(Rows on where targets appear)
────

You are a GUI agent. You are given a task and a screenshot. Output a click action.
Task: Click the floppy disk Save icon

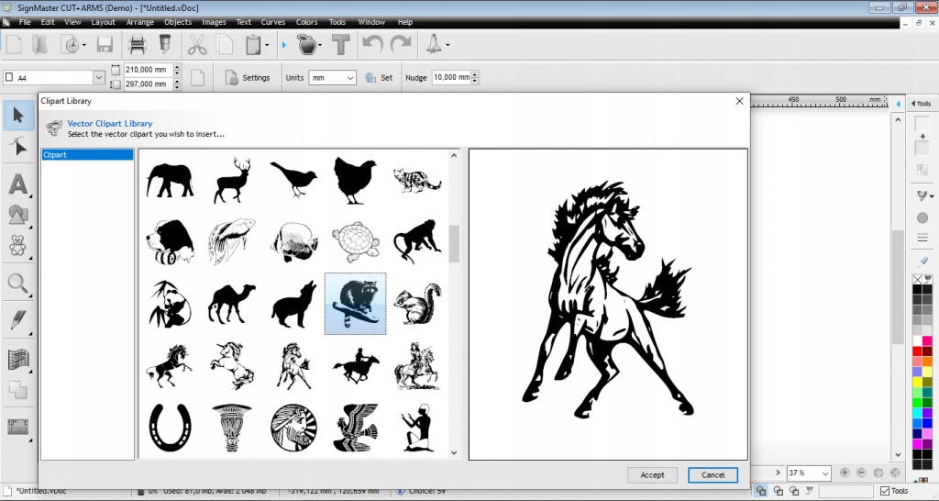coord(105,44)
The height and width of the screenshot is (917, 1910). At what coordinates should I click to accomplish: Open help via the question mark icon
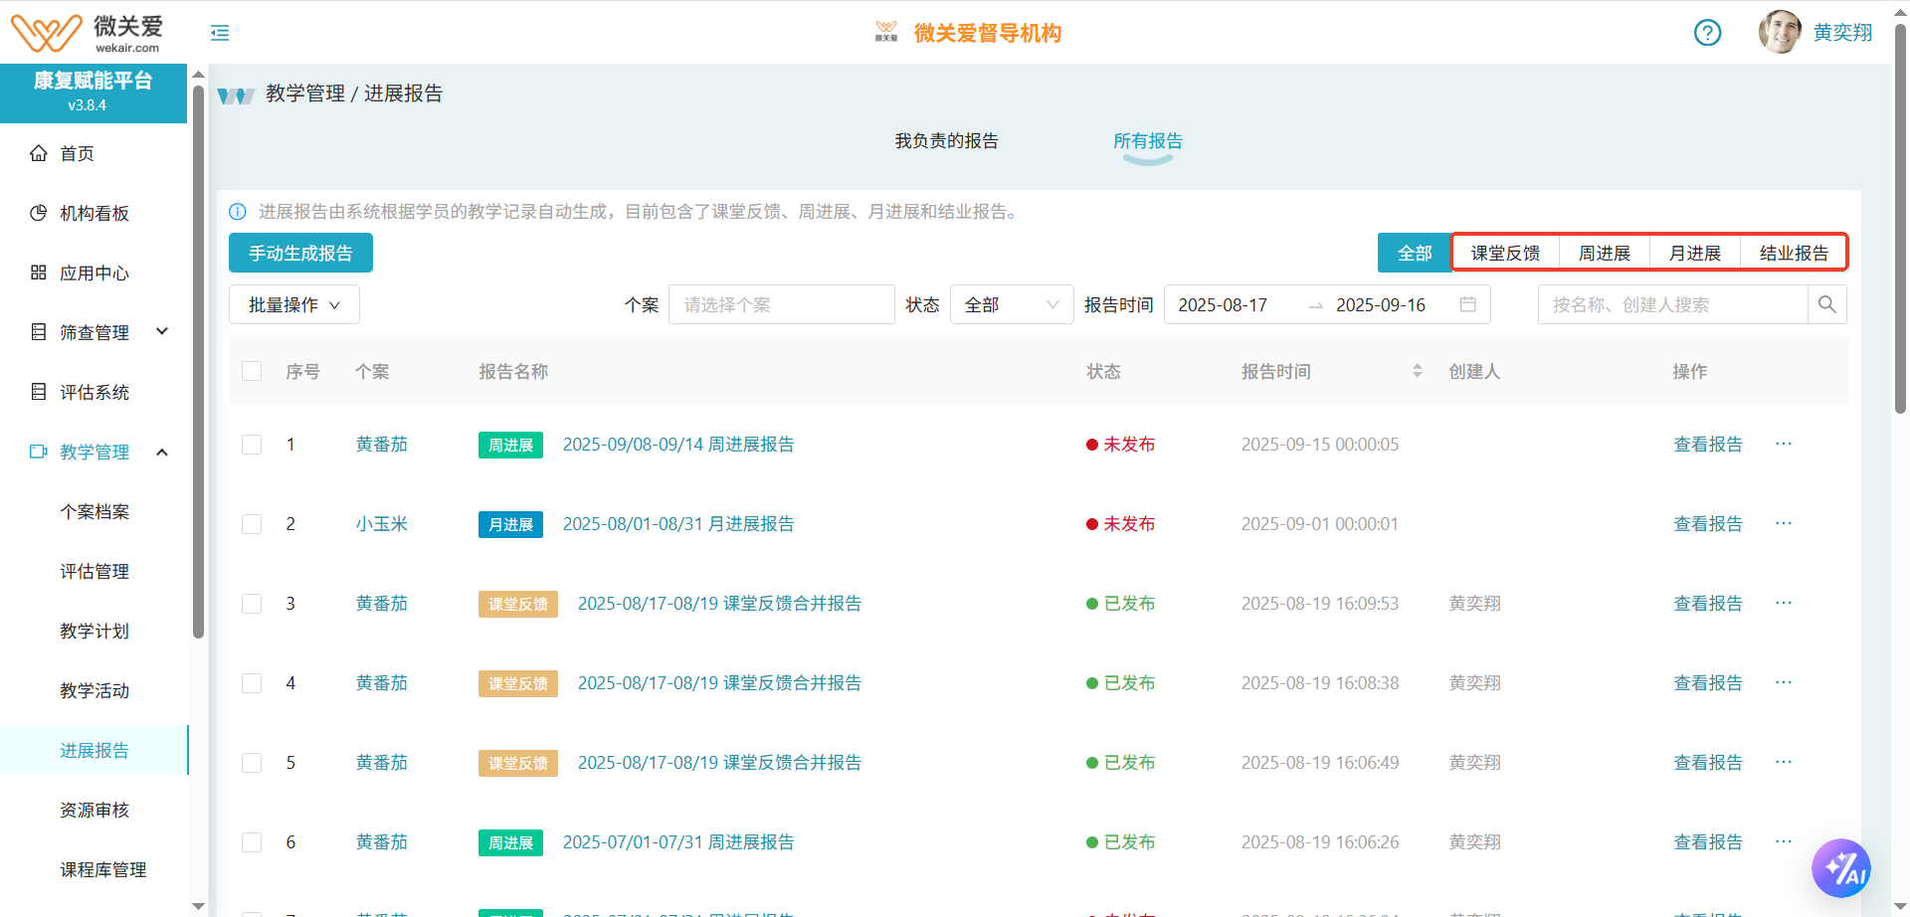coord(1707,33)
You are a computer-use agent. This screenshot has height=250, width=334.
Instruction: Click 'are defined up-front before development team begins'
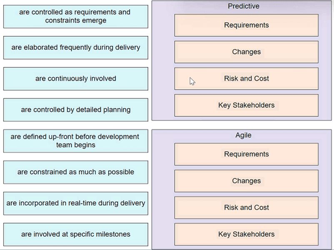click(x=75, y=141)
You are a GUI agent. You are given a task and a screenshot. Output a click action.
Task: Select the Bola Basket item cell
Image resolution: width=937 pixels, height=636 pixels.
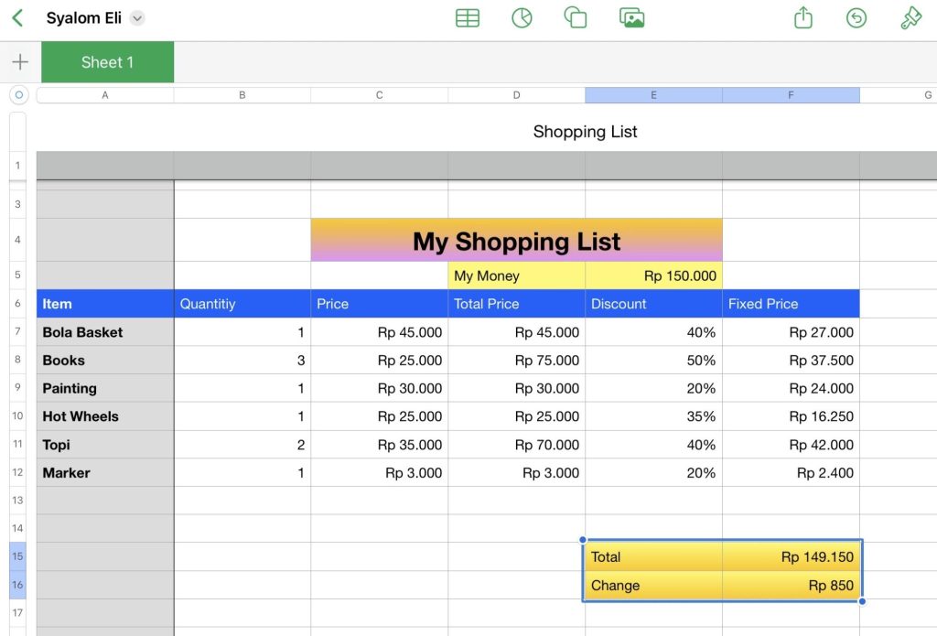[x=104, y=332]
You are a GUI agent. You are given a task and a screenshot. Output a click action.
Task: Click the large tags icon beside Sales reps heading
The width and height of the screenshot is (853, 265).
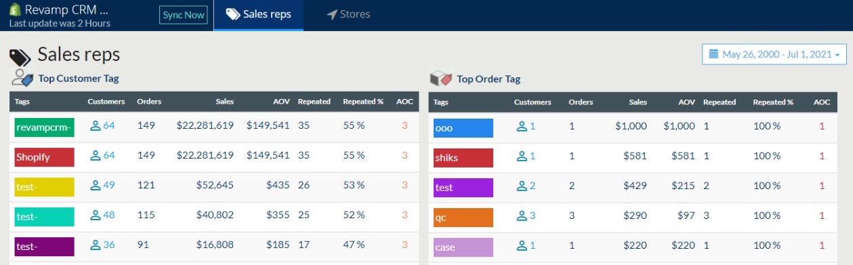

────

**Directive:**
Please copy every line of the records above again, requests included, but multiply each coordinate in the answers by 2.1 and round it to a whole number, with halves going up. Leave the pictures out of your answer.

**Solution to this task:**
You are a GUI agent. You are given a task and a screenshot. Output a click action.
Task: Click the floppy disk Save icon

coord(221,92)
The height and width of the screenshot is (917, 1910). At what coordinates should I click to accomplish: Open help via the question mark icon
coord(3585,69)
You are a computer-use agent. This screenshot has height=250, width=334.
Instruction: Click 'are defined up-front before development team begins'
click(x=158, y=296)
You are a GUI agent. You are given a task and a screenshot. Output a click action.
Task: Select the Bola Basket item cell
Image resolution: width=937 pixels, height=636 pixels.
[x=218, y=697]
You are a GUI agent. You are given a task and a screenshot. Output a click action.
Task: Click the large tags icon beside Sales reps heading
The width and height of the screenshot is (853, 265).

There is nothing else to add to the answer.